• PROBLEM:
Revise the entries from the line containing "Open Firefox downloads arrow icon" through the end of the entries, replacing "thumbnail" with "tile" and keeping everything else as it stands. Give only those lines.

[start RECORDS SUPPLIED]

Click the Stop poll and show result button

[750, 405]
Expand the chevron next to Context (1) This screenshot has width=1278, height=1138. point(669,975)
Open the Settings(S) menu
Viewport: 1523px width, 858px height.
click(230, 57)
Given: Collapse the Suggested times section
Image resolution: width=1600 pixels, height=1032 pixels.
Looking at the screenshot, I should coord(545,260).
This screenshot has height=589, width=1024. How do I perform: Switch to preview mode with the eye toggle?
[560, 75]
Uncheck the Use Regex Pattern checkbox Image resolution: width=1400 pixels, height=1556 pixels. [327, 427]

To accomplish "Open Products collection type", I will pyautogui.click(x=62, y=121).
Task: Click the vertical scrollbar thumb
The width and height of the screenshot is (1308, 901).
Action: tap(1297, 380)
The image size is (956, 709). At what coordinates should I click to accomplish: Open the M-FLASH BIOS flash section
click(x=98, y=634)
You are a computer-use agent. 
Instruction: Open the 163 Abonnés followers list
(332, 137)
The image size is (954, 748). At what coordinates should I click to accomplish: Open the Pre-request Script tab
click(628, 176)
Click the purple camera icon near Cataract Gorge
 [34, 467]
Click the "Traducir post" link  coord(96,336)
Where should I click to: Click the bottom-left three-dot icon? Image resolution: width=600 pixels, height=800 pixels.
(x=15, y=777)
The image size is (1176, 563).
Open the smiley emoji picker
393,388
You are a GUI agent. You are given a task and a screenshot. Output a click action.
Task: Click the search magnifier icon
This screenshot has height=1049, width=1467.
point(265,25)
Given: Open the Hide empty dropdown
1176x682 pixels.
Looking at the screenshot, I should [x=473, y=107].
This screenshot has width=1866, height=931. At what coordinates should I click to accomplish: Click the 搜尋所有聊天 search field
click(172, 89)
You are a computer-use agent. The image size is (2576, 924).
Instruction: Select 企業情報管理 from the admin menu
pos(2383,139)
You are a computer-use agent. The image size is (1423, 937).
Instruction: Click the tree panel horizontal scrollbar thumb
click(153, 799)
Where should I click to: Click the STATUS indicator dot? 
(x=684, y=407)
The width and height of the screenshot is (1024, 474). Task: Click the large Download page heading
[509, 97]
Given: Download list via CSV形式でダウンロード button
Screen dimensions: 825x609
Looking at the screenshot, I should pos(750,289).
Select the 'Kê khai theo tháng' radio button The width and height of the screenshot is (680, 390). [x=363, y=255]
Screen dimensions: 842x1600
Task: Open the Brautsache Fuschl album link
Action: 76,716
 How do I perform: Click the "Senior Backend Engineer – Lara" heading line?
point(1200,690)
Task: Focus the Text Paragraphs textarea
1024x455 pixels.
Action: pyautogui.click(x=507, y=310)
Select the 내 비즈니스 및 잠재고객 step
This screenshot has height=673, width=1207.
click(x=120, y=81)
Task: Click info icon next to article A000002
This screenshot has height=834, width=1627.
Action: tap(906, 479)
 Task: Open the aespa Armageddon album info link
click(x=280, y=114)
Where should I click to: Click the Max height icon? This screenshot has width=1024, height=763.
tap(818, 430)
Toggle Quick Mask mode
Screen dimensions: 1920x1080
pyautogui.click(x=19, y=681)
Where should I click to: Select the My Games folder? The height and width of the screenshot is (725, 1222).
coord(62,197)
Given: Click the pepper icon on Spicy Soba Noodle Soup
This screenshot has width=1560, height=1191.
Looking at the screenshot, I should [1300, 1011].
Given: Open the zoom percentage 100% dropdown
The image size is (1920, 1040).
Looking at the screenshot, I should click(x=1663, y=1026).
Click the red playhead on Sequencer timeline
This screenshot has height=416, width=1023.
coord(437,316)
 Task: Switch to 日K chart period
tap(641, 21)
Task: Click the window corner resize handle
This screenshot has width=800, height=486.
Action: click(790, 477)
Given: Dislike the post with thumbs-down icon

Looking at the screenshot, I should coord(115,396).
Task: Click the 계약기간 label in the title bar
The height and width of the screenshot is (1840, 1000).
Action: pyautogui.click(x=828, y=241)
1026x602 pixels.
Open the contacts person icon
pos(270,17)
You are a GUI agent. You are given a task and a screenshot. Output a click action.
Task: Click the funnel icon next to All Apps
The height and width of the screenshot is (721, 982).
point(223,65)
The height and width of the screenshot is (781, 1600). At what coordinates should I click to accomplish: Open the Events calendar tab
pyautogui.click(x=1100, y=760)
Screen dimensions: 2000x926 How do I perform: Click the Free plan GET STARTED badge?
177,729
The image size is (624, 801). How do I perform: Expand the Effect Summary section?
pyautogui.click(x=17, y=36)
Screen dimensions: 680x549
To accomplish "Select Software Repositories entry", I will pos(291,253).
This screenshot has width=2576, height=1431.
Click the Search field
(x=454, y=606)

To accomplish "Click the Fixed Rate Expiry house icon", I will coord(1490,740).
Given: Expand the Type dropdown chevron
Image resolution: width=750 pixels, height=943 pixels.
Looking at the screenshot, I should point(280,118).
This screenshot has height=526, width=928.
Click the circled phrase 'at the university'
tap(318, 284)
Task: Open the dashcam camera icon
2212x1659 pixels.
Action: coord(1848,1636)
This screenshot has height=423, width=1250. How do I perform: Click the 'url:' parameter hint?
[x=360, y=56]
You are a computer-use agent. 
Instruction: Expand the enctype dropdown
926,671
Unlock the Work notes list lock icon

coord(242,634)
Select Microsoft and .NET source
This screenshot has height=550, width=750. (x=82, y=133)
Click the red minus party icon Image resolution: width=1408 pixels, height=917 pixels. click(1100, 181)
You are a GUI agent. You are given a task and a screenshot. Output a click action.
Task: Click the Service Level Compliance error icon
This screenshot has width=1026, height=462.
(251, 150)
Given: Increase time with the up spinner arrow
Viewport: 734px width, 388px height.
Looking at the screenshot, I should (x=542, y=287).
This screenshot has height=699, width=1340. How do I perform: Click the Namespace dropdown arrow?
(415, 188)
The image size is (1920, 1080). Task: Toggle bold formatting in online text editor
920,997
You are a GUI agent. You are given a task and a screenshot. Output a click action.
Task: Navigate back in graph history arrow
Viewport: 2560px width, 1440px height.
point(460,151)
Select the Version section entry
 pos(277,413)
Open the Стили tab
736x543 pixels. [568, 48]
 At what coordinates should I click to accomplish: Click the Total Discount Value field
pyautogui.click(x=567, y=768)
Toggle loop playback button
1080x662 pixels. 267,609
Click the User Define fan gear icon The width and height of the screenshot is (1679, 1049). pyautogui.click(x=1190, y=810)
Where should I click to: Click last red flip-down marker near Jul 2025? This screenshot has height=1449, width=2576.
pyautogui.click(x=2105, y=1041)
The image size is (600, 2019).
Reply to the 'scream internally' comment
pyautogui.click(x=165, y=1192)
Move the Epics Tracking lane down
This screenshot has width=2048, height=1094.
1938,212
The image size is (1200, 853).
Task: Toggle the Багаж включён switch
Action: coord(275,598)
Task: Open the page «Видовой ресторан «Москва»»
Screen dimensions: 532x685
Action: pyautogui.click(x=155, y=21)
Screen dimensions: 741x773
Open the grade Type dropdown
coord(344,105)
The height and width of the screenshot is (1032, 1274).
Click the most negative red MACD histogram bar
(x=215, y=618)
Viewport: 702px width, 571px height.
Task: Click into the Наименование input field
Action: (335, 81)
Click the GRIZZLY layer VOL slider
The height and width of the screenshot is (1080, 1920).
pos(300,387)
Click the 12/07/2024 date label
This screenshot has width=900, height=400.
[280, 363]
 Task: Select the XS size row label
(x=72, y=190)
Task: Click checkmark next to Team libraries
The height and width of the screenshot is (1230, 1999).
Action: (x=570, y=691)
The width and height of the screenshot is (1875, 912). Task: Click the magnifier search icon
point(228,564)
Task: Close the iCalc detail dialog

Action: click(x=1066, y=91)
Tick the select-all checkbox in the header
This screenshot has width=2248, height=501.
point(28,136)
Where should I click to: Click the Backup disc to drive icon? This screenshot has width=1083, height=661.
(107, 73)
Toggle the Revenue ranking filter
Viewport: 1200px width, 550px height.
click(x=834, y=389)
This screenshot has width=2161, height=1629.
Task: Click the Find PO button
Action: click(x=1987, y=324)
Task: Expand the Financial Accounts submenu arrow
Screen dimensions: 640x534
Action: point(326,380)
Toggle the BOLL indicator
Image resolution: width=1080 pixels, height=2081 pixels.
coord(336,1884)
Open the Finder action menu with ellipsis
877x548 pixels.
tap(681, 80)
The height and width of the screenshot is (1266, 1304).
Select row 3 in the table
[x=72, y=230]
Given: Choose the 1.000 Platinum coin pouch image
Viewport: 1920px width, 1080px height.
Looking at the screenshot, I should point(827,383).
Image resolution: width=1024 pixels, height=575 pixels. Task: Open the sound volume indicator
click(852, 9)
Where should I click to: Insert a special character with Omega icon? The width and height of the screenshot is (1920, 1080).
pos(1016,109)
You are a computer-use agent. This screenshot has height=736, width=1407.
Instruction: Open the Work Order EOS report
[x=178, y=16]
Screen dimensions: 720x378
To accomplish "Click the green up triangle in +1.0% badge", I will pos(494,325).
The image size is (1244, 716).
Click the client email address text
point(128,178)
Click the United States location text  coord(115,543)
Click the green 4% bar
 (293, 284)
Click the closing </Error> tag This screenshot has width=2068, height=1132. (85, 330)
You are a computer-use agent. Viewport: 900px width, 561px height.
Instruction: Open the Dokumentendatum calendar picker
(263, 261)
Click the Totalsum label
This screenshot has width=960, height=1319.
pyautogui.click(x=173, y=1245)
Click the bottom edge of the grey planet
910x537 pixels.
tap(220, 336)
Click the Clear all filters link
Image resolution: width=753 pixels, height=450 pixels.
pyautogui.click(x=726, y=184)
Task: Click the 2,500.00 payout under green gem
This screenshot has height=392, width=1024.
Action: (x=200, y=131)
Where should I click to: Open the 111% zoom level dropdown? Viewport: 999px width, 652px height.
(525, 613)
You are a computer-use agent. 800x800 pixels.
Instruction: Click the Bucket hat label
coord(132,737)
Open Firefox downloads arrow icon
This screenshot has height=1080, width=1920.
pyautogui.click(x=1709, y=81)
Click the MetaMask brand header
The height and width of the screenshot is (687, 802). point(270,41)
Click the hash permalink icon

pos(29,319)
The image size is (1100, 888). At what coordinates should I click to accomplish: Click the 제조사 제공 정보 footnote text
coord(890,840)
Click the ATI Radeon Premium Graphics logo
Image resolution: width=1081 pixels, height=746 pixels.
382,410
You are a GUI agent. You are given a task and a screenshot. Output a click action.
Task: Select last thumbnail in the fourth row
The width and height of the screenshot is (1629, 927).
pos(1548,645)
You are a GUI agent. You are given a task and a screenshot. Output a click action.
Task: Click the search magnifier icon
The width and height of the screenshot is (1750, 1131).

[end RECORDS SUPPLIED]

• TASK OUTPUT:
Open Firefox downloads arrow icon
This screenshot has height=1080, width=1920.
pyautogui.click(x=1709, y=81)
Click the MetaMask brand header
The height and width of the screenshot is (687, 802). point(270,41)
Click the hash permalink icon

pos(29,319)
The image size is (1100, 888). At what coordinates should I click to accomplish: Click the 제조사 제공 정보 footnote text
coord(890,840)
Click the ATI Radeon Premium Graphics logo
Image resolution: width=1081 pixels, height=746 pixels.
382,410
You are a GUI agent. You are given a task and a screenshot. Output a click action.
Task: Select last tile in the fourth row
The width and height of the screenshot is (1629, 927).
pos(1548,645)
You are a GUI agent. You are given a task and a screenshot. Output a click action.
Task: Click the search magnifier icon
The width and height of the screenshot is (1750, 1131).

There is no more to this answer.